Their monthly payment feels like a steal (and is) compared to what a new buyer would face at today’s rates.
If they sell today and buy again (which as I said most plan to do), they’re not only losing that low-rate mortgage, but also taking on a new loan at rates that are double (or more) than what they currently pay.
In addition, they’re paying a much higher price for their replacement home in a still-competitive market.
The math simply doesn’t pencil for a lot of sellers unless they get top dollar on their current property.
So they list for some exorbitant price and everyone tells them they’re listing way too high.
But they don’t really care. They are happy to stay put if they don’t get their price. They are “would-be sellers” with time on their side.
This allows them to list at an aspirational price and simply bide their time.
Even in normal times, homeowners are emotionally attached to their homes. And due to mortgage rate lock-in, they’re financially anchored as well.
This Is Why Supply Stays Tight and Home Prices Stay Elevated
The end result is pretty straightforward here.
A vicious cycle of limited for-sale inventory, high home prices, and a reluctance for more existing homeowners to sell.
If fewer homes hit the market because owners don’t want to trade in their 3% mortgage and its tiny low balance for a new, much more expensive one, inventory stays tight.
Meanwhile, the few properties that do come to market are priced to compensate the seller for giving up that low rate, low balance, low tax basis, etc.

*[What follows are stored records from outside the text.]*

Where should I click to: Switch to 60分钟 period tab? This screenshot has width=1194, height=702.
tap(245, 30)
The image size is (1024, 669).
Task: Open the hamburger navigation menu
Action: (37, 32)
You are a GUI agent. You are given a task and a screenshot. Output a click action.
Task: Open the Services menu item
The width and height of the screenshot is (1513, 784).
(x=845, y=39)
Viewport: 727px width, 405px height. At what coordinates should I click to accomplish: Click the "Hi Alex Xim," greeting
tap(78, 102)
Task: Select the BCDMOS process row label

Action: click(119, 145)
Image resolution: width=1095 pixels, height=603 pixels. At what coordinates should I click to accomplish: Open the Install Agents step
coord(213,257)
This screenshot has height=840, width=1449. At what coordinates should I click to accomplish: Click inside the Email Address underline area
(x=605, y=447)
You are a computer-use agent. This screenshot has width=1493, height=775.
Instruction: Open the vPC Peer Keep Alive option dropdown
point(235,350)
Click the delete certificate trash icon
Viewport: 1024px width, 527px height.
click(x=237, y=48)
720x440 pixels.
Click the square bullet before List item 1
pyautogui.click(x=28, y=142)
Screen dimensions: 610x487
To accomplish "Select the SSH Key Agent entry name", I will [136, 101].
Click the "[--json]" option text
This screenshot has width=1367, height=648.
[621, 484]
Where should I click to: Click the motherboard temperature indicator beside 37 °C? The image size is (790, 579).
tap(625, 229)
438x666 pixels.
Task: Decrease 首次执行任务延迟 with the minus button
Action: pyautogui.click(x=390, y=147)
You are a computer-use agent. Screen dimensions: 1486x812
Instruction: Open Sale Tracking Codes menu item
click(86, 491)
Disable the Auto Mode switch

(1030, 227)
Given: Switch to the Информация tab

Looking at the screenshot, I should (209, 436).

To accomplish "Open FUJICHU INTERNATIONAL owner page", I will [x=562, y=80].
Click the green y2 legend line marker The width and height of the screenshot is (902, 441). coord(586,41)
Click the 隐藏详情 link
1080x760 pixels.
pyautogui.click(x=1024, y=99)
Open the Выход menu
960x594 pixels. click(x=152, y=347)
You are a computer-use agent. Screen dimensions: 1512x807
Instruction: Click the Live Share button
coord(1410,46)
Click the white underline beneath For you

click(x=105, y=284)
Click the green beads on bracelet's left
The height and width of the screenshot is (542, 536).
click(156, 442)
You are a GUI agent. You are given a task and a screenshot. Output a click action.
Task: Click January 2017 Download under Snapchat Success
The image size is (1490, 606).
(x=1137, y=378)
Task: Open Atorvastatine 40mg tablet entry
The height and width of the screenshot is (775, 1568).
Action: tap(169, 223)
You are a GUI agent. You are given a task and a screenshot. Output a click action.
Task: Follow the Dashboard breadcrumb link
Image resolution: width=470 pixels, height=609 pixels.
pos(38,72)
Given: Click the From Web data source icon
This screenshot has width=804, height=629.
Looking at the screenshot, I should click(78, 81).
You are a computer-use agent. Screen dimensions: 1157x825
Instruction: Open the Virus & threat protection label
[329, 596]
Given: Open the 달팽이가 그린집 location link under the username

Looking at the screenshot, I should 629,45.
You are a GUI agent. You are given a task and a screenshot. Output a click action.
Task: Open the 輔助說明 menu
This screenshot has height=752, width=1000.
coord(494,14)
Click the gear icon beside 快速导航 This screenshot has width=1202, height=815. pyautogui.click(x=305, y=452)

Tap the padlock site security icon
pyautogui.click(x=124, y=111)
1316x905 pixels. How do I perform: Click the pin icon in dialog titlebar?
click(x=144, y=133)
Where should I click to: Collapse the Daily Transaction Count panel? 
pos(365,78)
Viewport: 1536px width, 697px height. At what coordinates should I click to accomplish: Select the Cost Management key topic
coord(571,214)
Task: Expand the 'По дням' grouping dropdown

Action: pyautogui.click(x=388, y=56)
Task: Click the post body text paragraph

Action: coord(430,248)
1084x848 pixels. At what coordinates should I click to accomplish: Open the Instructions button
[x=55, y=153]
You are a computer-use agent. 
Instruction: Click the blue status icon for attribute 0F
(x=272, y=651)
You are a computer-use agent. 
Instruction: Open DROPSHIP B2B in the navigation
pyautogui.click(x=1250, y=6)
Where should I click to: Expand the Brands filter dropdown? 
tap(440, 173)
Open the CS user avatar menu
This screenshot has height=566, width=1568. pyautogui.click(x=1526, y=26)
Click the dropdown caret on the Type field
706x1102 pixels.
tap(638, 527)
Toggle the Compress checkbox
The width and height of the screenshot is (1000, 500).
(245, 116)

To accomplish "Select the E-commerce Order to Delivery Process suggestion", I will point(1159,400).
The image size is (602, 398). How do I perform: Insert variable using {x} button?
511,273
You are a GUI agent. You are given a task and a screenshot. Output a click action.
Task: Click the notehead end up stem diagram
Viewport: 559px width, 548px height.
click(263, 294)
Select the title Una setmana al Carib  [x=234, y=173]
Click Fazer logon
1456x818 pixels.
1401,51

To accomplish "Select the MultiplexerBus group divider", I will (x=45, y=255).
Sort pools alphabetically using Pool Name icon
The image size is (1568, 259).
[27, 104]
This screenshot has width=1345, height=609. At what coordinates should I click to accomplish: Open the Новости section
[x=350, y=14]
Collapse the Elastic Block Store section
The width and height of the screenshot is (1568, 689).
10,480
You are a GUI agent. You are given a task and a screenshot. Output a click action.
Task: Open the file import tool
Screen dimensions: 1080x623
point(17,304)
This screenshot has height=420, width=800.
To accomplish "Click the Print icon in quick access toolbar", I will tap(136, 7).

They need motivation somehow and listing for a fire-sale price ain’t it.
As such, prospective buyers who are already stretched by high interest rates and prices either can’t afford it or choose to wait it out.
Sure, new construction helps to some degree, but it can’t fully offset this strange dynamic, nor are most new builds in areas where folks want to buy (think the outskirts).
Builders face their own challenges today with high costs and tight margins, and they haven’t forgotten the early 2000s housing bust.
So they’re rather smartly not flooding the market with for-sale inventory either.
The end result is sustained high home prices on a national level, even if some markets experience weakness, namely those with a higher concentration of more recent home buyers (those with less to lose by selling or foreclosing).
The irony is that the “right price” for sellers, which is most often a “high price,” keeps the housing market from cracking in a meaningful way.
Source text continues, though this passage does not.